Aim:
Write out each of the lines below word for word, omitting the pictures.

==== Data to use ====

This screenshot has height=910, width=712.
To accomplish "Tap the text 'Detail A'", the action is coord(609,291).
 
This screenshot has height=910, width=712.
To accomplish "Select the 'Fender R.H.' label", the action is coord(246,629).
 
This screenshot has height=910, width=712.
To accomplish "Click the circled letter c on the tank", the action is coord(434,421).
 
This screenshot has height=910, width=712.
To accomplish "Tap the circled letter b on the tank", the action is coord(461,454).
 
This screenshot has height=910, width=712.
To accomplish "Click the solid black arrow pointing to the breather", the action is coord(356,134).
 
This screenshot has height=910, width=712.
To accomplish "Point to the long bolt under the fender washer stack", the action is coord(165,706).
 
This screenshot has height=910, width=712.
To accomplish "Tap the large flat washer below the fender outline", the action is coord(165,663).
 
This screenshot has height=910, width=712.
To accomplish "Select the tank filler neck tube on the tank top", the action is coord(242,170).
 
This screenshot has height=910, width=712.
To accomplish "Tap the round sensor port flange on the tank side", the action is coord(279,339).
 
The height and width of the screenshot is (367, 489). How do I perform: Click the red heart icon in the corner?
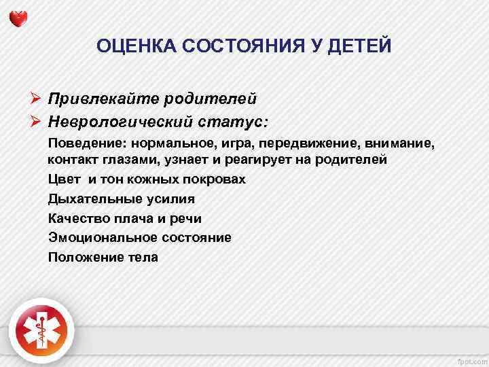20,19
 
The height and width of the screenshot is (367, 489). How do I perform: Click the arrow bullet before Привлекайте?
37,99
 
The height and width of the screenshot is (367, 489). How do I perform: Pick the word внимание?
399,144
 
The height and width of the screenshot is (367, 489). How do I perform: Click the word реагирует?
250,160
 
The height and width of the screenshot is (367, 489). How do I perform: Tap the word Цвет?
62,180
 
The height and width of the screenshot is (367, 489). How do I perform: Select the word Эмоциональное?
103,238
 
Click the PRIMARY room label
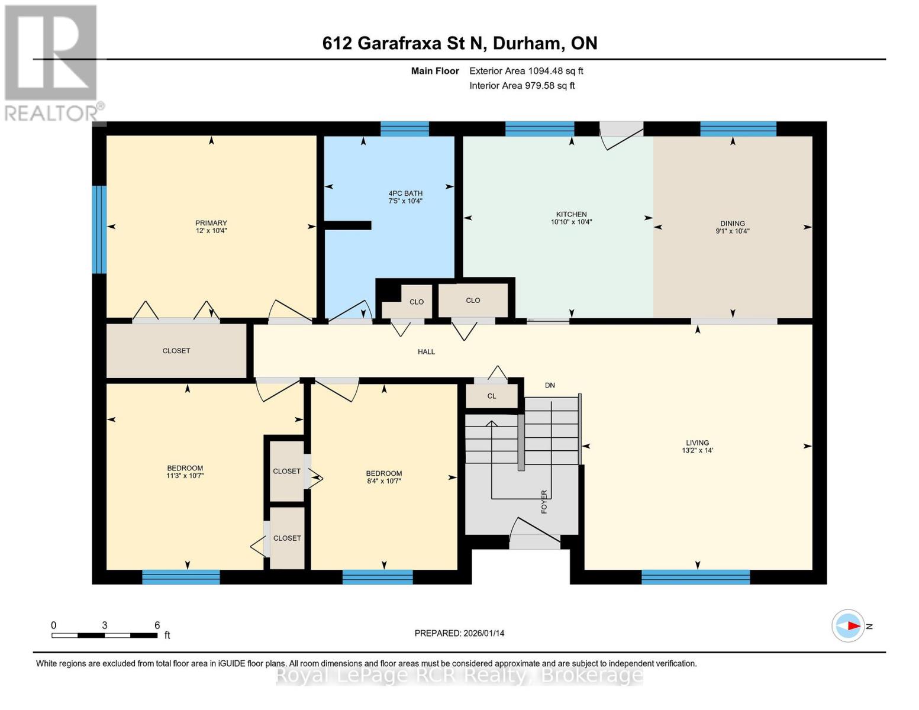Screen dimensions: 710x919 tap(211, 223)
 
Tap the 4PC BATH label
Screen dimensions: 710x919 tap(405, 193)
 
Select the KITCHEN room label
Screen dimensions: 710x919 tap(571, 214)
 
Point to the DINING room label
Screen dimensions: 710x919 tap(733, 224)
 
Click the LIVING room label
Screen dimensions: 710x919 tap(697, 443)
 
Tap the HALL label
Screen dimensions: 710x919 tap(426, 351)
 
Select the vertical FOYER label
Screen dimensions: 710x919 tap(544, 501)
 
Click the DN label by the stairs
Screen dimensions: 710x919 tap(550, 385)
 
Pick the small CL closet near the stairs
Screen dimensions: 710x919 tap(492, 396)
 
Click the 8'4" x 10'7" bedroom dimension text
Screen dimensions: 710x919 tap(384, 481)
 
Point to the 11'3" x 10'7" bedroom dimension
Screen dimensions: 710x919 tap(185, 476)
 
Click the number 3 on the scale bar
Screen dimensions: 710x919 tap(105, 625)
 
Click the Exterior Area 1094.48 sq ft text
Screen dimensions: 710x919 tap(526, 71)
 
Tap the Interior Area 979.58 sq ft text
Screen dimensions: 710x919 tap(522, 86)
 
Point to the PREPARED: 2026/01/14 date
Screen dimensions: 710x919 tap(459, 633)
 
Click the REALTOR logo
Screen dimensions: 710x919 tap(52, 62)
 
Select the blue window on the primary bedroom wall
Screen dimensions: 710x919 tap(99, 230)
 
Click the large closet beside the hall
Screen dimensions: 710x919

====

Reply to the exercise:
This screenshot has height=910, width=712.
To accomplish "Tap the text 'Detail A'", the action is coord(609,291).
 
This screenshot has height=910, width=712.
To accomplish "Select the 'Fender R.H.' label", the action is coord(246,629).
 
This screenshot has height=910, width=712.
To accomplish "Click the circled letter c on the tank", the action is coord(434,421).
 
This screenshot has height=910, width=712.
To accomplish "Tap the circled letter b on the tank", the action is coord(461,454).
 
This screenshot has height=910, width=712.
To accomplish "Click the solid black arrow pointing to the breather", the action is coord(356,134).
 
This screenshot has height=910, width=712.
To accomplish "Point to the long bolt under the fender washer stack", the action is coord(165,706).
 
This screenshot has height=910, width=712.
To accomplish "Tap the large flat washer below the fender outline", the action is coord(165,663).
 
This screenshot has height=910, width=712.
To accomplish "Select the tank filler neck tube on the tank top", the action is coord(242,170).
 
This screenshot has height=910, width=712.
To accomplish "Tap the round sensor port flange on the tank side", the action is coord(279,339).
 
The height and width of the screenshot is (367, 489). How do I perform: Click the red heart icon in the corner?
20,19
 
The height and width of the screenshot is (367, 489). How do I perform: Click the arrow bullet before Привлекайте?
37,99
 
The height and width of the screenshot is (367, 489). How do I perform: Pick the word внимание?
399,144
 
The height and width of the screenshot is (367, 489). How do I perform: Click the word реагирует?
250,160
 
The height and width of the screenshot is (367, 489). How do I perform: Tap the word Цвет?
62,180
 
The height and width of the screenshot is (367, 489). How do I perform: Select the word Эмоциональное?
103,238
 
Click the PRIMARY room label
Screen dimensions: 710x919 tap(211, 223)
 
Tap the 4PC BATH label
Screen dimensions: 710x919 tap(405, 193)
 
Select the KITCHEN room label
Screen dimensions: 710x919 tap(571, 214)
 
Point to the DINING room label
Screen dimensions: 710x919 tap(733, 224)
 
Click the LIVING room label
Screen dimensions: 710x919 tap(697, 443)
 
Tap the HALL label
Screen dimensions: 710x919 tap(426, 351)
 
Select the vertical FOYER label
Screen dimensions: 710x919 tap(544, 501)
 
Click the DN label by the stairs
Screen dimensions: 710x919 tap(550, 385)
 
Pick the small CL closet near the stairs
Screen dimensions: 710x919 tap(492, 396)
 
Click the 8'4" x 10'7" bedroom dimension text
Screen dimensions: 710x919 tap(384, 481)
 
Point to the 11'3" x 10'7" bedroom dimension
Screen dimensions: 710x919 tap(185, 476)
 
Click the number 3 on the scale bar
Screen dimensions: 710x919 tap(105, 625)
 
Click the Exterior Area 1094.48 sq ft text
Screen dimensions: 710x919 tap(526, 71)
 
Tap the Interior Area 979.58 sq ft text
Screen dimensions: 710x919 tap(522, 86)
 
Point to the PREPARED: 2026/01/14 date
Screen dimensions: 710x919 tap(459, 633)
 
Click the REALTOR logo
Screen dimensions: 710x919 tap(52, 62)
 
Select the blue window on the primary bedroom wall
Screen dimensions: 710x919 tap(99, 230)
 
Click the large closet beside the hall
Screen dimensions: 710x919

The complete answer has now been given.